Ketika
saya sedang searching di google, tiba-tiba saya tertarik mengetik keyword
“mentalitas anak kedokteran”, lalu di salah satu link-nya ada yang berjudul Dokter:
antara prestise, prestasi, dan pengabdian itu di tulis di
iinfadhilah.wordpress.com. Dan ternyata benar juga ternyata pikiran saya selama
ini, tidak cuma saya yang berpikiran seperti itu tentang Prodi Kedokteran.

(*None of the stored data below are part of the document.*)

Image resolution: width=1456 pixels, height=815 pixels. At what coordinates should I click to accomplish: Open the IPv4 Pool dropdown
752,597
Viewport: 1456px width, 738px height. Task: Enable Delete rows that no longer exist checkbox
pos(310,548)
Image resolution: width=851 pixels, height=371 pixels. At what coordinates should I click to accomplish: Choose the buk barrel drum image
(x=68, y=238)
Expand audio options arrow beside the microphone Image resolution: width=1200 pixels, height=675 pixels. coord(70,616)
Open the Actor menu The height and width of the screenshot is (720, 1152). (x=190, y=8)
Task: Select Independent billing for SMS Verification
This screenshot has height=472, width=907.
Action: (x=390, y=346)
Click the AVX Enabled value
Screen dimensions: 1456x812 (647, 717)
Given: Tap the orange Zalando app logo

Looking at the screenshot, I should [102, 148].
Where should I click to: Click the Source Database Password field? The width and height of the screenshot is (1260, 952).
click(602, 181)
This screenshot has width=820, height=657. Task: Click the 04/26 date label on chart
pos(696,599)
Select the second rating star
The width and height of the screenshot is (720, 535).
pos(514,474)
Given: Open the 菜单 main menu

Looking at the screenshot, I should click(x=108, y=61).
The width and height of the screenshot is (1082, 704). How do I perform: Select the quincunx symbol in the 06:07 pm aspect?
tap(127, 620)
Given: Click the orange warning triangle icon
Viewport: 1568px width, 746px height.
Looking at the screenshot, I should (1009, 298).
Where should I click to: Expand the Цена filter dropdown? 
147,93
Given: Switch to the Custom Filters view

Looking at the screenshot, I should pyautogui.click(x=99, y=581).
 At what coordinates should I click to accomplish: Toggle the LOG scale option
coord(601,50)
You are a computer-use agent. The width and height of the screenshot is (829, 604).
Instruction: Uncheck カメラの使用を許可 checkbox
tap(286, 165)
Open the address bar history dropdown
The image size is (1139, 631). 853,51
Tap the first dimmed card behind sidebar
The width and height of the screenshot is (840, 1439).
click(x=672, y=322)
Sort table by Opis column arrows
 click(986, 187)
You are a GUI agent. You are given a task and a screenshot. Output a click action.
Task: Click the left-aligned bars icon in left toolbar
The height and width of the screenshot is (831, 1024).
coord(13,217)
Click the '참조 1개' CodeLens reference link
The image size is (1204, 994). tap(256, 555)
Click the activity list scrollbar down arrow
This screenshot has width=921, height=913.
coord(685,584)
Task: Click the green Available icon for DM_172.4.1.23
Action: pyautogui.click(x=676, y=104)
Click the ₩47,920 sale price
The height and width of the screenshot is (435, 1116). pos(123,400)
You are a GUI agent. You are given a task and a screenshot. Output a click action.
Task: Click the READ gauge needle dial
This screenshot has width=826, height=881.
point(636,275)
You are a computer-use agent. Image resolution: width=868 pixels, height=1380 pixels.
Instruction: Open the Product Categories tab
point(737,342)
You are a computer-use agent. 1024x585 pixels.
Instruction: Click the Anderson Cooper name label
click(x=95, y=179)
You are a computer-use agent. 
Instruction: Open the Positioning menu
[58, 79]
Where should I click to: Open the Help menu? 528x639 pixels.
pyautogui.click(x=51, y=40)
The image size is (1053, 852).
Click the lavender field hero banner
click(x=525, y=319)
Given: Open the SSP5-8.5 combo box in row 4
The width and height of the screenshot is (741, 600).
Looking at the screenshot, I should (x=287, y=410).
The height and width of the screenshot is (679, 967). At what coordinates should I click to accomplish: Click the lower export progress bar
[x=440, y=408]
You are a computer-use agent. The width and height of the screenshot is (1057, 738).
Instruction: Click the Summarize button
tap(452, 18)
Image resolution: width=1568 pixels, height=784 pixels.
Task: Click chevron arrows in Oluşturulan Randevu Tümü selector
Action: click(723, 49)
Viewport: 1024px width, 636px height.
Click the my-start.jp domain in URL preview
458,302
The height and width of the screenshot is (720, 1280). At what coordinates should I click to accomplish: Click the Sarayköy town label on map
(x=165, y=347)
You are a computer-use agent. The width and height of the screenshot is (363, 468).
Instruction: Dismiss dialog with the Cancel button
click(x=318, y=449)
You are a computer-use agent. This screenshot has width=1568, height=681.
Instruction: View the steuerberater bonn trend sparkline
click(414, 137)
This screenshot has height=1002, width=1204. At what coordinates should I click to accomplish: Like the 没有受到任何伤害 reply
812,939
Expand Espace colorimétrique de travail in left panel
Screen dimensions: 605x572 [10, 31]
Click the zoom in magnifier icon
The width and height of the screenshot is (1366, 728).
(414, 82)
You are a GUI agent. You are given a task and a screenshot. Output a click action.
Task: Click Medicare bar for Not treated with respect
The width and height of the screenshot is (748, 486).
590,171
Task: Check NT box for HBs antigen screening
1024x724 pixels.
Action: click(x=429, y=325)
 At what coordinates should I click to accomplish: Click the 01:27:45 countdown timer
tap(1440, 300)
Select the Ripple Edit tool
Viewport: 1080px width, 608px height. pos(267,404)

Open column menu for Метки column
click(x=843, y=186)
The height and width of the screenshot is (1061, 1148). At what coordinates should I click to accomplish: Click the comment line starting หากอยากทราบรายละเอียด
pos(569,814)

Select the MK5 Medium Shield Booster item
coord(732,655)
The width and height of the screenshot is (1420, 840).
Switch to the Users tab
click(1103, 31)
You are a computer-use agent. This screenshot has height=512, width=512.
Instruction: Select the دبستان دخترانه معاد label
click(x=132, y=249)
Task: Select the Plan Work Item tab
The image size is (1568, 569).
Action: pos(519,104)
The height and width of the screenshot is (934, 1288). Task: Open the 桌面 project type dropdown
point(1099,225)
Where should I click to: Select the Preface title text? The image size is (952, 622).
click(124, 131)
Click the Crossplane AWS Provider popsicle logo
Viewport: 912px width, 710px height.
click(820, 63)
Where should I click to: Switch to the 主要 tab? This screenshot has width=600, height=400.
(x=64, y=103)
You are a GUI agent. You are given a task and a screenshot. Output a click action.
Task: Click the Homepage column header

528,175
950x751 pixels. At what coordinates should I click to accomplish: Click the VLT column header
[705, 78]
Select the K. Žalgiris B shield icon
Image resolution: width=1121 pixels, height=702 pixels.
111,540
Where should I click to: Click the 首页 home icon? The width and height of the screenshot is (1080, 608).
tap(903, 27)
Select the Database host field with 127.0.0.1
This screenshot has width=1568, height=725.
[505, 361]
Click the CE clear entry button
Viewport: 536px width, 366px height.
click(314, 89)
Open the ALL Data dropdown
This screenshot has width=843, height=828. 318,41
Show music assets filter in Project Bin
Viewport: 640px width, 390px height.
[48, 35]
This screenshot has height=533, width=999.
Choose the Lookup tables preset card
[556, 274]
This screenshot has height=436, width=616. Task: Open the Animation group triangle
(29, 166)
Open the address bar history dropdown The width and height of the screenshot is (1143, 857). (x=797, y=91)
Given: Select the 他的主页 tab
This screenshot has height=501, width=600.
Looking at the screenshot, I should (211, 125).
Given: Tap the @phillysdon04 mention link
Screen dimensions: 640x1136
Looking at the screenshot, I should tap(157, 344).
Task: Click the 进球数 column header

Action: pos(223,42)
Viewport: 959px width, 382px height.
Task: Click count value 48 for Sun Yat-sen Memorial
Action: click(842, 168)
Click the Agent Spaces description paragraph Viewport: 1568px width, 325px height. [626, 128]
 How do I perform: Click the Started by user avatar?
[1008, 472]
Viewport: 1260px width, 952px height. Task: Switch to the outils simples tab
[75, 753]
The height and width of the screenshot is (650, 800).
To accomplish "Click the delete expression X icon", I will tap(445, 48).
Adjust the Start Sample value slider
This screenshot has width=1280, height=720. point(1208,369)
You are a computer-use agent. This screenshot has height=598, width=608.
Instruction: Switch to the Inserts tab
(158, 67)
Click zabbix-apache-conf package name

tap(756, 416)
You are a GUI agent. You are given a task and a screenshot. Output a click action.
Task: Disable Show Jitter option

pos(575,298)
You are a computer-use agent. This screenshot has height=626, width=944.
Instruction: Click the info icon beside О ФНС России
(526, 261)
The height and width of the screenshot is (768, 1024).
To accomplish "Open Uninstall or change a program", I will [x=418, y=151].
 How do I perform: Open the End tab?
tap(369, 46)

Prestise karena dokter bagi masyarakat memiliki golongan tersendiri, jarang
dokter yang dipanggil hanya dengan pak atau dengan nama, kecuali oleh teman
dekatnya, biasanya akan dipanggil pak dokter atau dokter … (saya tahu ini
karena bapak saya berprofesi demikian, walaupun saya sendiri tidak tertarik
dengan kedokteran lalu mengambil Prodi Teknik). Prestasi karena tidak ada orang
bodoh yang masuk prodi kedokteran, lebih lagi, kuliah di kedokterna itu susah
dan lama, minimal 5,5 tahun(termasuk Koas). Jadi, pantaslah mereka disebut
berprestasi. Pengabdian, karena profesi dokter itu berhubungan dengan menolong
nyawa orang, membuat orang sembuh, dan itu membahagiakan pasien.
Tetapi,
selama ini jarang sekali alasan orang masuk kedokteran ingin membantu orang
lain ketika saya tanya. Kebanyakan teman-teman saya menjawab, ingin
membahagiakan orang tua, karena duitnya banyak, orang tua yang pengen, tidak
tahu prospek kerja program studi lain, bahkan ada yang menjawab kalo teknik mau
kerja apa (T.T). Hanya satu teman saya yang bilang kalau dia dulu masuk
kedokteran(karena dia udah koas) karena ingin pelayanan mengabarkan Injil lewat
profesinya.
Yang
dijawab oleh teman saya ini mungkin tidak bias mewakili seluruh mahasiswa Pendidikan
Dokter, namun cukup untuk menunjukkan ternyata ada juga yang mempunyai maksud
lain dari menjadi dokter ini. Saya takut hal ini menjadikan dokter-dokter masa
depan hanya mencari uang, bukan karena mengabdi, semoga hal-hal ini dapat
diubah pada waktu ospek karena biasanya waktu ospek kita akan di doktrin untuk
menjadi idealis...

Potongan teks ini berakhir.